The method for handling this scenario is to create role-playing dimensions for each instance
of a dimension that has varying levels of granularity to different fact tables.
In this example, you need to model a time dimension down to the day level for the Sales cube
and model a time dimension down to the month level for the sales target cube. For the former,
the relationship is formed between the appropriate keys in the fact table and the day level. For
the latter, the relationship is formed between the month level and the fact table keys.
If you want to create reports that used data from both cubes, you can create a virtual cube.
The virtual cube can have the two Time dimensions merged. The levels of both source cubes
will be merged. The virtual cube might have levels that are below the grain of measures from
one of the source cubes. Queries that are made in the virtual cube that use dimension levels
below the grain of a measure will return null values, ensuring that the consumers of the cube
do not have double counting.
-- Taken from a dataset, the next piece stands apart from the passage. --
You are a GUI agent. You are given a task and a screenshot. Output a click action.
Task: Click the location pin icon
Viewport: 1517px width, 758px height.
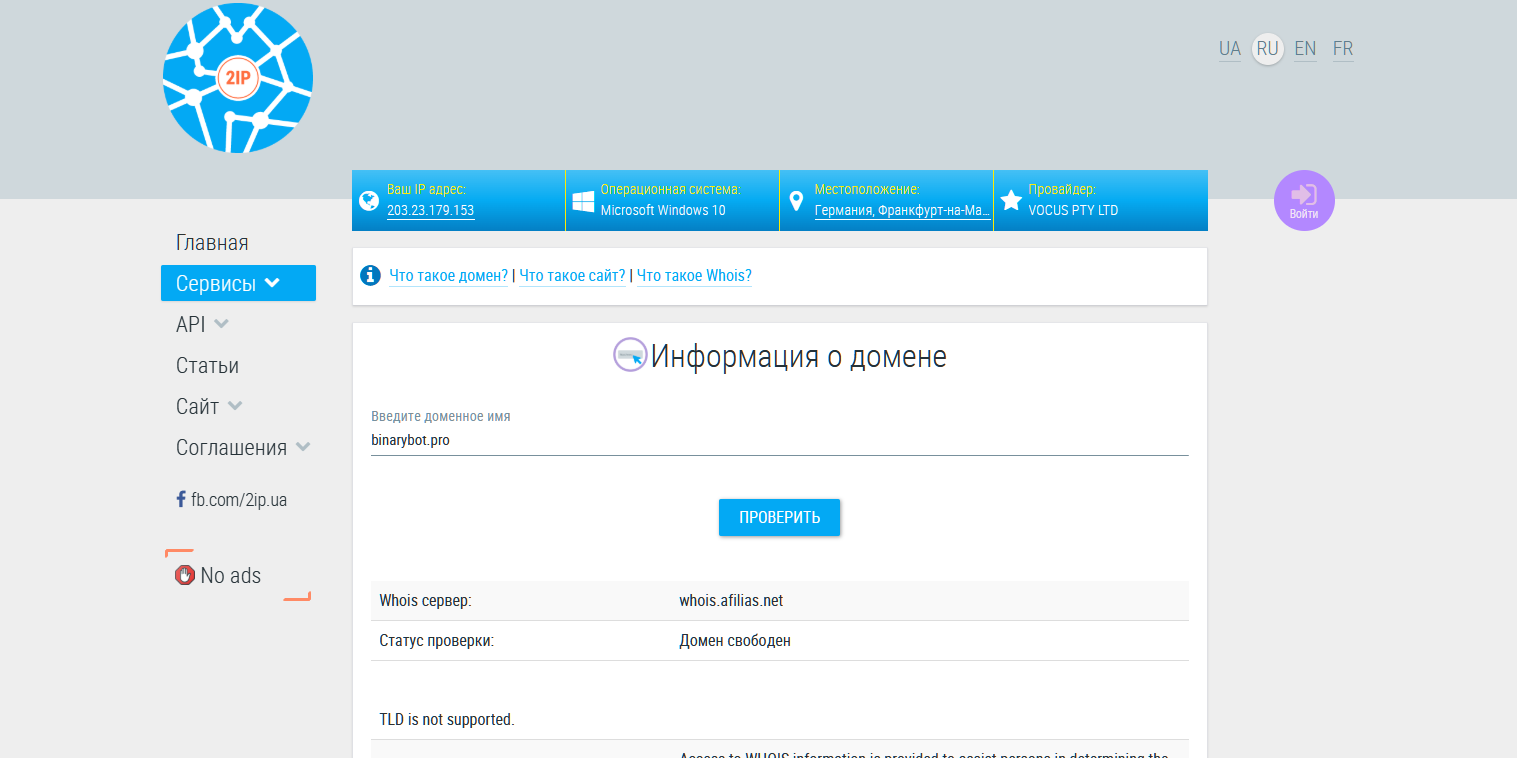click(x=796, y=201)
For more information about virtual cubes, see Chapter 7,
“Dimensional security” on page 147.
Perhaps, as in the example in 4.7, “Role-playing dimensions” on page 82, you have the
following cubes:
򐂰 A sales fact cube where the fact grain for the time dimension is at the day level
򐂰 A planned sales cube where the fact grain for the time dimension is at the month level,
A virtual cube that uses both of these cubes as its source enables you to make a query with
day level objects (either the level itself or a member of that level, depending on the studio that
you are using) against the sales facts and get results and get the expected nulls for the
planned sales facts. If you used a Time dimension grain that was common to both fact tables
you get non-null results for measures from both fact tables.
Instructions that illustrate this are in the 4.15, “Modeling for multi-grain scenarios” on
page 112.
Multiple fact tables
If you want to allow the package users to query against multiple cubes, use virtual cubes.
With virtual cubes you can build a cube that shares dimensions between cubes and build
reports that use facts from multiple cubes. One example of this is to have a virtual cube that
includes a cube with actual values and a cube with target or budget values.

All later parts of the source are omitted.